= ASSIGNED TASK =
Copy every line of the records below where the word "Image" occurs.

= PROVIDED RECORDS =
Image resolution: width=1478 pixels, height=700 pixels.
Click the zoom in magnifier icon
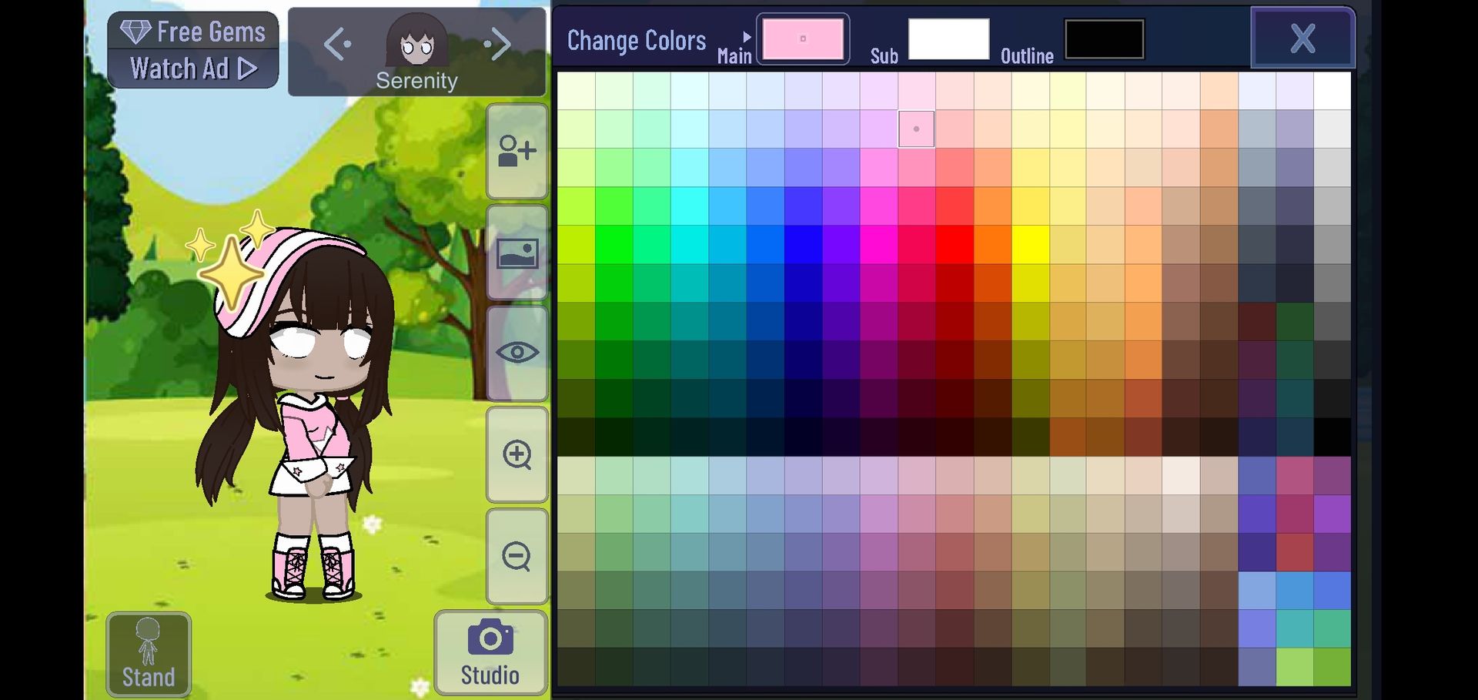point(517,454)
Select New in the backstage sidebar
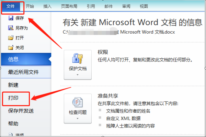The height and width of the screenshot is (137, 206). click(x=13, y=85)
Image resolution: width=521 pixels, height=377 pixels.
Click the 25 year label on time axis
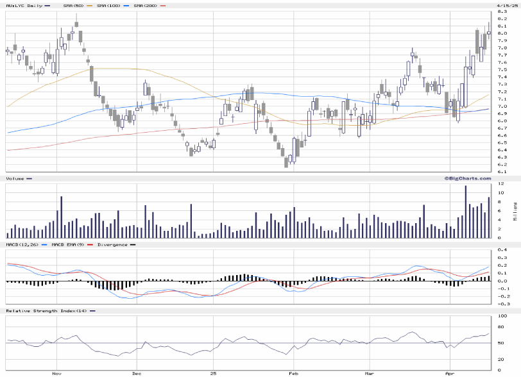pyautogui.click(x=214, y=372)
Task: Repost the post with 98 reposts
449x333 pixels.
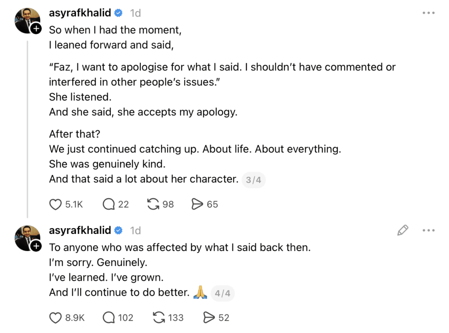Action: (153, 204)
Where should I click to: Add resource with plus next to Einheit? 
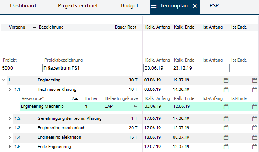(81, 99)
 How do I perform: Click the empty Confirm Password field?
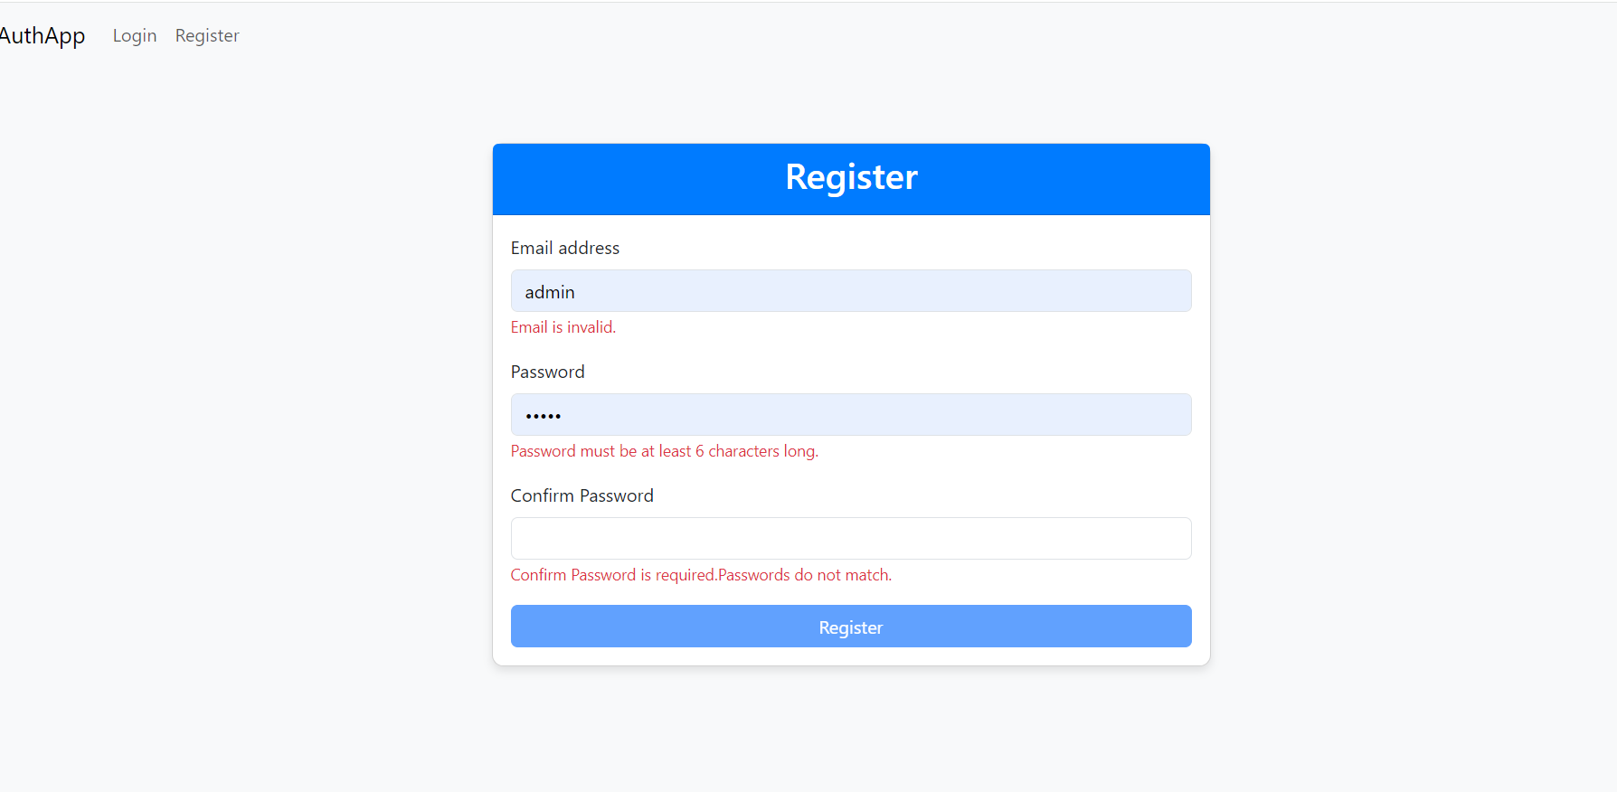[x=851, y=539]
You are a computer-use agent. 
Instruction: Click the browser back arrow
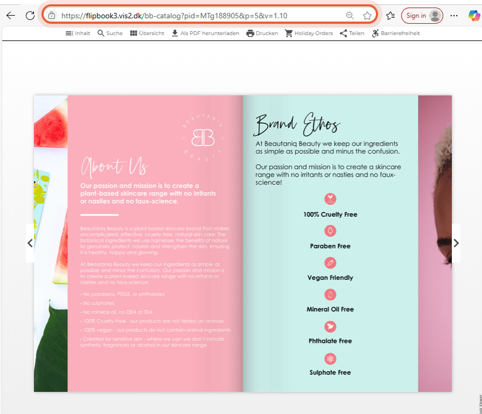(x=11, y=16)
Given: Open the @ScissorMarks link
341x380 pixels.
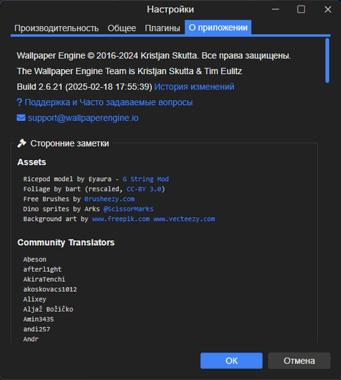Looking at the screenshot, I should [128, 209].
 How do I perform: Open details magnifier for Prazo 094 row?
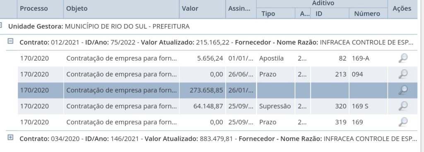[x=403, y=74]
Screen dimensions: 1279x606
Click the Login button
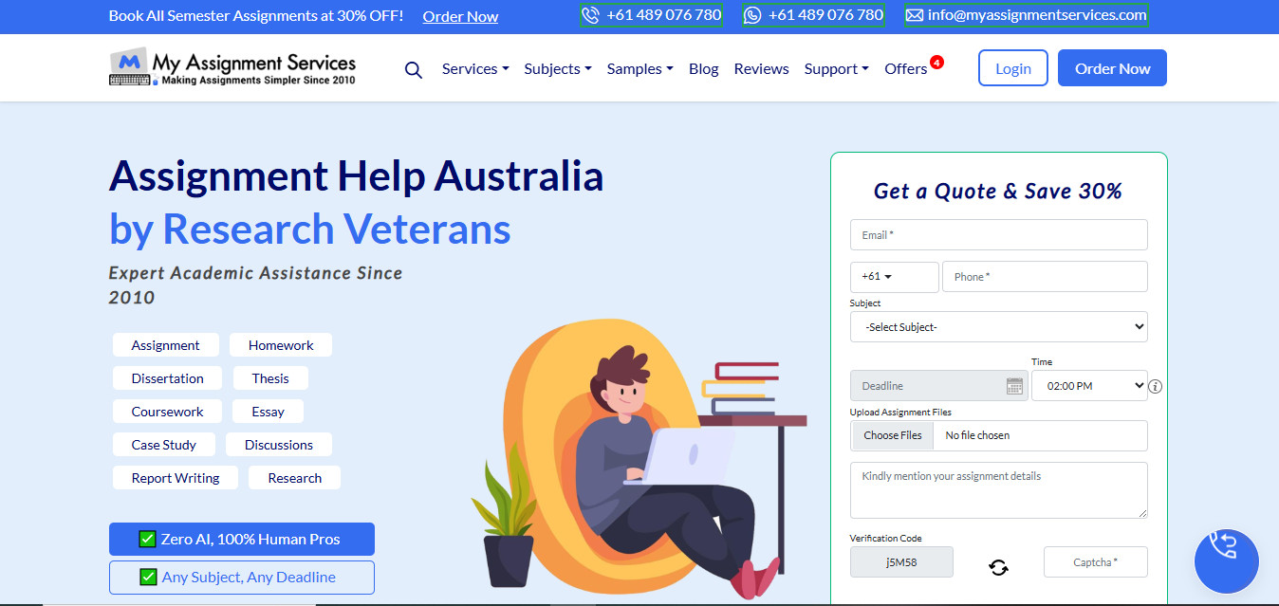[x=1013, y=68]
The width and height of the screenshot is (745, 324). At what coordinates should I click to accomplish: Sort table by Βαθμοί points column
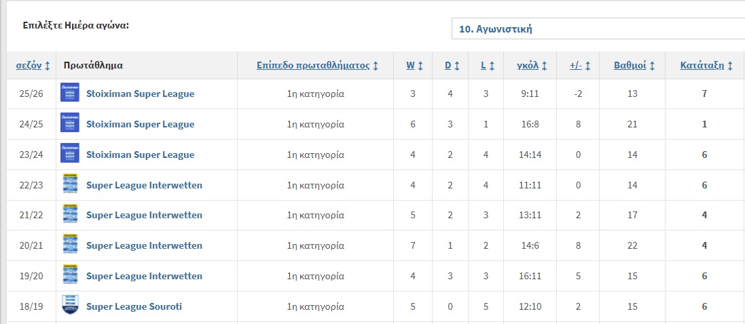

= OUTPUT OF THE EXERCISE =
Image resolution: width=1478 pixels, height=700 pixels.
Image resolution: width=521 pixels, height=377 pixels.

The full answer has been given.